Exercise details: The answer must be a single number: the count of lines in the listing that hold the string "Shop".
[Records supplied — start]
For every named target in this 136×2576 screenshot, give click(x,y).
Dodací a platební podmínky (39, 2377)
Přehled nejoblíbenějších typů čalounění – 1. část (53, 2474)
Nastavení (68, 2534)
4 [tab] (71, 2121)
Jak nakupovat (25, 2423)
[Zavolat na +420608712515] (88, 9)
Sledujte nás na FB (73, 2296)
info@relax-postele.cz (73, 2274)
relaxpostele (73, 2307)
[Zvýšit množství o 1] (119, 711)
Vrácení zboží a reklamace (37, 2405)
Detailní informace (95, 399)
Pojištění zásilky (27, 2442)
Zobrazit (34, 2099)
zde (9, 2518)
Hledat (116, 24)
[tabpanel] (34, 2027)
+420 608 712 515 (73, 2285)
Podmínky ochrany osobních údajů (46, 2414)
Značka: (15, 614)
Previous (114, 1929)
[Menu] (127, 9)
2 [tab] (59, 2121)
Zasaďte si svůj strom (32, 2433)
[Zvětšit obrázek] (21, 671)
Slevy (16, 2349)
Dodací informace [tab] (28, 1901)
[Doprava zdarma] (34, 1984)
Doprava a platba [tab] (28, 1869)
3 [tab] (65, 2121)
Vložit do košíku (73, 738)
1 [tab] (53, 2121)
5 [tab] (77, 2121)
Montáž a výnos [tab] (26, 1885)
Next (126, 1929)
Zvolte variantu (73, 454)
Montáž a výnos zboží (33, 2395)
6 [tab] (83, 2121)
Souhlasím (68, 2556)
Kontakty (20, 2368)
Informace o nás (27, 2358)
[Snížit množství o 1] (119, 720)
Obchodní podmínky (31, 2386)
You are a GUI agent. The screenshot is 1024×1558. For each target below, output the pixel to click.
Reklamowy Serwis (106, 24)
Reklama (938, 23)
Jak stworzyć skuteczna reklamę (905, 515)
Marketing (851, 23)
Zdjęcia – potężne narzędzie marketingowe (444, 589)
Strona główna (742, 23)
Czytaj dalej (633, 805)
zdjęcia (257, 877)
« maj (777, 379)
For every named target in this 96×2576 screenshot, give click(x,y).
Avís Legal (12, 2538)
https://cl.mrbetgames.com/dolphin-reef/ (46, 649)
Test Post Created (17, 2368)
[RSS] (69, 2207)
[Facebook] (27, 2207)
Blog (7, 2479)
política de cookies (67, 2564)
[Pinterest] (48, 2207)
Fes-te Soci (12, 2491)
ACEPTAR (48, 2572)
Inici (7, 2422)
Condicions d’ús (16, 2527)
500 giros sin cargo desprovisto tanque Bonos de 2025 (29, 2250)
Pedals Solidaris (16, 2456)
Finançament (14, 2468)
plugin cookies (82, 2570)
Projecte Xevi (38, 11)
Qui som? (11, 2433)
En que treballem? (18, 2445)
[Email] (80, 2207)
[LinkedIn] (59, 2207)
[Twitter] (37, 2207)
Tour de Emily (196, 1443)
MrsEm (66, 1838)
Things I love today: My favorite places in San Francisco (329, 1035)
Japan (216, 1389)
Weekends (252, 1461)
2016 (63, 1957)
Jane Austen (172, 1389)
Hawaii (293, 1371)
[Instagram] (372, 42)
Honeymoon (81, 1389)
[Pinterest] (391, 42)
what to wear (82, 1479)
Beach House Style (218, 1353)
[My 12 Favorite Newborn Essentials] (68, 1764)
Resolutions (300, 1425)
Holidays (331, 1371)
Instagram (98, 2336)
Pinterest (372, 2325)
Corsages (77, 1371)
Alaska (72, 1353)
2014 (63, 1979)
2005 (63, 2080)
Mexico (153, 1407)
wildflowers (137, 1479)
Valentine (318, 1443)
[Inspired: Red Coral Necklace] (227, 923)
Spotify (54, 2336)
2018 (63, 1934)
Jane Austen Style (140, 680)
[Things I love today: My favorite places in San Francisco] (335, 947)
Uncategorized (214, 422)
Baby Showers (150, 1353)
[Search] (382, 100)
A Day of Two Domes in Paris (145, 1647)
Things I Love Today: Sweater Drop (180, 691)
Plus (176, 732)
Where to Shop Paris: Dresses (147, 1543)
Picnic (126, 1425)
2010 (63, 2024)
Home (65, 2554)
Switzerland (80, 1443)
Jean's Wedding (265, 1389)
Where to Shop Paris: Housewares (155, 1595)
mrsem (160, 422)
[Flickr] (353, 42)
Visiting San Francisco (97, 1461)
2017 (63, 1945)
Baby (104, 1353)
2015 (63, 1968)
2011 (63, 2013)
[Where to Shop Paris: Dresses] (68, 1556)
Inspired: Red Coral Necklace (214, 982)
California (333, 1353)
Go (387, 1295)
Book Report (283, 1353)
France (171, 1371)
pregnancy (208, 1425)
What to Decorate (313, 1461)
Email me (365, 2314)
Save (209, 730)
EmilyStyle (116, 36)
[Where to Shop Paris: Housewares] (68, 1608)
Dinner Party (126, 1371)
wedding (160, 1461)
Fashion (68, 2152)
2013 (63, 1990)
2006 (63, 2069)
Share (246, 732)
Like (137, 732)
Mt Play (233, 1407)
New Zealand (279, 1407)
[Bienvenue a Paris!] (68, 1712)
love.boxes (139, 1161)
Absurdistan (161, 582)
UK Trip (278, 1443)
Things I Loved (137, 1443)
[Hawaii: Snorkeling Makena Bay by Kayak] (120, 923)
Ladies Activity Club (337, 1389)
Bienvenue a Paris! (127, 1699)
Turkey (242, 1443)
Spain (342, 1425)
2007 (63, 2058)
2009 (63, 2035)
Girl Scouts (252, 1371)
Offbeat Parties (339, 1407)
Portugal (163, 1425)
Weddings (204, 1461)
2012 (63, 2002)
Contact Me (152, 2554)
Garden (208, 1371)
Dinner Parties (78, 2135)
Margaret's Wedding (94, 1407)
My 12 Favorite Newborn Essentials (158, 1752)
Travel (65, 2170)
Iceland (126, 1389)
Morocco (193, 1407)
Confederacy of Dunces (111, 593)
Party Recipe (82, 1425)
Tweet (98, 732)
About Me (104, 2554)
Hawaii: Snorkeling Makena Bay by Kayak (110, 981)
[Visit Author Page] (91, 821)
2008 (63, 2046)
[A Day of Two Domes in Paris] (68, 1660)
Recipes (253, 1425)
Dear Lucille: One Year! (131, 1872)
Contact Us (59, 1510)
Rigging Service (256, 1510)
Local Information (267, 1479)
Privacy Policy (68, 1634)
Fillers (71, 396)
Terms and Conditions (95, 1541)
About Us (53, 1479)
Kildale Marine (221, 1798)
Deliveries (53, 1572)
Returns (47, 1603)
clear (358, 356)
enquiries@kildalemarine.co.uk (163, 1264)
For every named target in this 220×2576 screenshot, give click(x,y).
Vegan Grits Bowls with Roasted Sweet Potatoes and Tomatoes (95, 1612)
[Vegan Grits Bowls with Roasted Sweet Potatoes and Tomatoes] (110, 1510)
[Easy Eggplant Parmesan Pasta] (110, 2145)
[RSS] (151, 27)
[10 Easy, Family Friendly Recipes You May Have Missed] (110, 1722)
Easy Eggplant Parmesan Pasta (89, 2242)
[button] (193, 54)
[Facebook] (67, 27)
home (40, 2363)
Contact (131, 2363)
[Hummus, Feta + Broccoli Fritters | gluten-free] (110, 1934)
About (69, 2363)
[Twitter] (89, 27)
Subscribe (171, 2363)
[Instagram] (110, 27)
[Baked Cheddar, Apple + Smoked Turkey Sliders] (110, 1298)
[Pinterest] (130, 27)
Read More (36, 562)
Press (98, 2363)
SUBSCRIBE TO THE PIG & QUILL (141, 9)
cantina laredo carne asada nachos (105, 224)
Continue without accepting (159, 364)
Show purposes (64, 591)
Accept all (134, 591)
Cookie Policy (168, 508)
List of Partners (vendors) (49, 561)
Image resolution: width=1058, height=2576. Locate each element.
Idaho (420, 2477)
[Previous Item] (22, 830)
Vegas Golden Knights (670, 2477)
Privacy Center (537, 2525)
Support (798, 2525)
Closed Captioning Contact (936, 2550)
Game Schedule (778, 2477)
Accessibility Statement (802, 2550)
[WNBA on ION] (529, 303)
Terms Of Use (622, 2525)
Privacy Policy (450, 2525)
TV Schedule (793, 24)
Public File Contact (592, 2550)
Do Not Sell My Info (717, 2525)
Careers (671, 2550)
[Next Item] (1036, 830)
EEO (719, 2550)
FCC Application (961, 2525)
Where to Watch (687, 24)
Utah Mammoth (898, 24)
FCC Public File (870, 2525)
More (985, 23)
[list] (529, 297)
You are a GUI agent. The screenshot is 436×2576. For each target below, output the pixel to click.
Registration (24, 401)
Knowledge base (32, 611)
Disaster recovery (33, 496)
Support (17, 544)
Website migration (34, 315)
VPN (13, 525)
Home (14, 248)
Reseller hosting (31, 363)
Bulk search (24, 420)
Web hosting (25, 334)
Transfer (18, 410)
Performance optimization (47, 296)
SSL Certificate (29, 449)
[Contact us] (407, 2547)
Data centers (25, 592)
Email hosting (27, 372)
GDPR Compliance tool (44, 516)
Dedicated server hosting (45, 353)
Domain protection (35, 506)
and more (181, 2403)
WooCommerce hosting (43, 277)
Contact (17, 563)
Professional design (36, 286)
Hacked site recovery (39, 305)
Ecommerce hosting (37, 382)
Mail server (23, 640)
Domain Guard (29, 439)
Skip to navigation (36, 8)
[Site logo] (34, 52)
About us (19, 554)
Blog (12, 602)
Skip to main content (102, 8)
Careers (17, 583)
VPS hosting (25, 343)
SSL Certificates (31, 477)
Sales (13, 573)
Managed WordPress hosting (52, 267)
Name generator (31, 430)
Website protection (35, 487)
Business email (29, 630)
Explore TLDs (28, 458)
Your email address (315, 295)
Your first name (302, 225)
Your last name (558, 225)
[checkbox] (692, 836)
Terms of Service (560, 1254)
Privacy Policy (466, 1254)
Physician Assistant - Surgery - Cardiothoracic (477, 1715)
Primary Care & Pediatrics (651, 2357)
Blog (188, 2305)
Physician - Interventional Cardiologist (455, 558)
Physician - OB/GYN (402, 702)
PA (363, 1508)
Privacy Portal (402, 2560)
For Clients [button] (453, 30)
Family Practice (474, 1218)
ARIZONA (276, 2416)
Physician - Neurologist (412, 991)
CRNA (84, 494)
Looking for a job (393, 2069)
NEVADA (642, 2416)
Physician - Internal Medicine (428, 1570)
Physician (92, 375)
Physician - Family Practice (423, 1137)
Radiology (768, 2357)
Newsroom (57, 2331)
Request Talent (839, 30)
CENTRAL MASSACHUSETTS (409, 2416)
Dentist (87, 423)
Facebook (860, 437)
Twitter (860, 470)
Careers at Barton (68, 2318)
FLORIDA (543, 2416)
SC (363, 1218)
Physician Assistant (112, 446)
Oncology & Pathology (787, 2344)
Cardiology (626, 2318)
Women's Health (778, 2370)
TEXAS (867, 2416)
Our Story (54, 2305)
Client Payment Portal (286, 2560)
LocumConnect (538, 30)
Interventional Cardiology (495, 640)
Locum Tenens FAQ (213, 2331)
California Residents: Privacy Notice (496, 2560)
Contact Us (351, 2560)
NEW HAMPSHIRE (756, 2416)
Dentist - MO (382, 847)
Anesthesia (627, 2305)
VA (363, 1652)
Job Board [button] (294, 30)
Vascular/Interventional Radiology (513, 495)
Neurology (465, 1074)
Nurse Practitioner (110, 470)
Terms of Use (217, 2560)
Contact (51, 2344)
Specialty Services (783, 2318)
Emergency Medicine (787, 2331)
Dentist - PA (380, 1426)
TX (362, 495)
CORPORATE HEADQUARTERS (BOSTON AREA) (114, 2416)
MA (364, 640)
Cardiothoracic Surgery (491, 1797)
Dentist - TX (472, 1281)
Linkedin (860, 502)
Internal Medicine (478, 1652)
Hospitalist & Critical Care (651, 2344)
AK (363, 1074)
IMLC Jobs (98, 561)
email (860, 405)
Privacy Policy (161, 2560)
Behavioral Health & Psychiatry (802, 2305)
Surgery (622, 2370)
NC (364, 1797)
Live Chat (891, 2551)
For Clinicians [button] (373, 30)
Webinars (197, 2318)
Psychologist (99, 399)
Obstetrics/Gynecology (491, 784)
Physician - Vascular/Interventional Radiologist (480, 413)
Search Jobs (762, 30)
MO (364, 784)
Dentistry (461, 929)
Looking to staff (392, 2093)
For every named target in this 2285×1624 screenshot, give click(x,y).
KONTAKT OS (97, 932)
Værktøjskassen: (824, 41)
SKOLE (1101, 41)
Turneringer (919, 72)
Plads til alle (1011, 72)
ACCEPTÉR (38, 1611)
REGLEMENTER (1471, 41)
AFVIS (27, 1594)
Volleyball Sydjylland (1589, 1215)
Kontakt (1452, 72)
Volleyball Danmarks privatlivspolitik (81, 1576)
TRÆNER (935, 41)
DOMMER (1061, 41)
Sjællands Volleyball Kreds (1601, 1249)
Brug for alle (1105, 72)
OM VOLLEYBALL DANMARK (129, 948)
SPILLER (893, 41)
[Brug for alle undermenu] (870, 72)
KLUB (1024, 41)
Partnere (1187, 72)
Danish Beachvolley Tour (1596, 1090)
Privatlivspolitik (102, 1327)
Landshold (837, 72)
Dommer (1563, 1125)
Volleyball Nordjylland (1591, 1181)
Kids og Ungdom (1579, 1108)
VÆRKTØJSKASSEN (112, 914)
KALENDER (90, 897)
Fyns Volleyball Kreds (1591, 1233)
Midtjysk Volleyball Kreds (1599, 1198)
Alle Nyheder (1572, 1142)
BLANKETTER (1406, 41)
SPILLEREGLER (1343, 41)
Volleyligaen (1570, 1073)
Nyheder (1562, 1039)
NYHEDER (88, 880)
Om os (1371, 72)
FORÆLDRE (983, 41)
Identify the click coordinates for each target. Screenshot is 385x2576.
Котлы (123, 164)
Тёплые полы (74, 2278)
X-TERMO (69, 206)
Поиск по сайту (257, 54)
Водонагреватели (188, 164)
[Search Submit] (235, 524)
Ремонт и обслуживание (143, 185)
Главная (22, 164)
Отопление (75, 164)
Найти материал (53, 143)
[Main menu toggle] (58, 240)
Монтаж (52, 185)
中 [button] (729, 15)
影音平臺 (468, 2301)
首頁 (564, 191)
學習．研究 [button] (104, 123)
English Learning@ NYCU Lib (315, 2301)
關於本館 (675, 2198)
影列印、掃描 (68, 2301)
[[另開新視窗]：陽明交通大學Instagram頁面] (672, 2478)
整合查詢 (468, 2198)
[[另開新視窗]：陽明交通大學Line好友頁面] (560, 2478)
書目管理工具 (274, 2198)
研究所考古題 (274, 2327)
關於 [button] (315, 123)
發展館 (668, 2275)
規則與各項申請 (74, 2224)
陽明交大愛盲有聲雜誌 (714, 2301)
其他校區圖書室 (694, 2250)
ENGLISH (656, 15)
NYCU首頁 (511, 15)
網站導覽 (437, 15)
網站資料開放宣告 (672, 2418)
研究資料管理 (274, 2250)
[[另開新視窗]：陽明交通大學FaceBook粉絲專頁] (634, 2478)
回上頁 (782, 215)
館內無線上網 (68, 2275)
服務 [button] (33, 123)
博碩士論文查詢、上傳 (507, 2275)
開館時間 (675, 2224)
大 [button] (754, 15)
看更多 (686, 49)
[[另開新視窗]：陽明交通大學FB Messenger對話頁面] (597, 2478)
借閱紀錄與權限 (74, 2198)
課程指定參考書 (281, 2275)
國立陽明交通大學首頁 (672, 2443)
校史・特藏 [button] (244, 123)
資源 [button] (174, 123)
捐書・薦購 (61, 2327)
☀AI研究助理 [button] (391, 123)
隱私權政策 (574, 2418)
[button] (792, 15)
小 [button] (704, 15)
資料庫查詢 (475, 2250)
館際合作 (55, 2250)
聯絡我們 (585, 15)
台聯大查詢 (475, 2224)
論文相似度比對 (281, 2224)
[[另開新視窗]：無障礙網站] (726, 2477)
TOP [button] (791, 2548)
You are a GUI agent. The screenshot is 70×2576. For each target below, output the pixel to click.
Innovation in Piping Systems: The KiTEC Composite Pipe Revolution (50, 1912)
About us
[Records supplied — finish]
Response: 4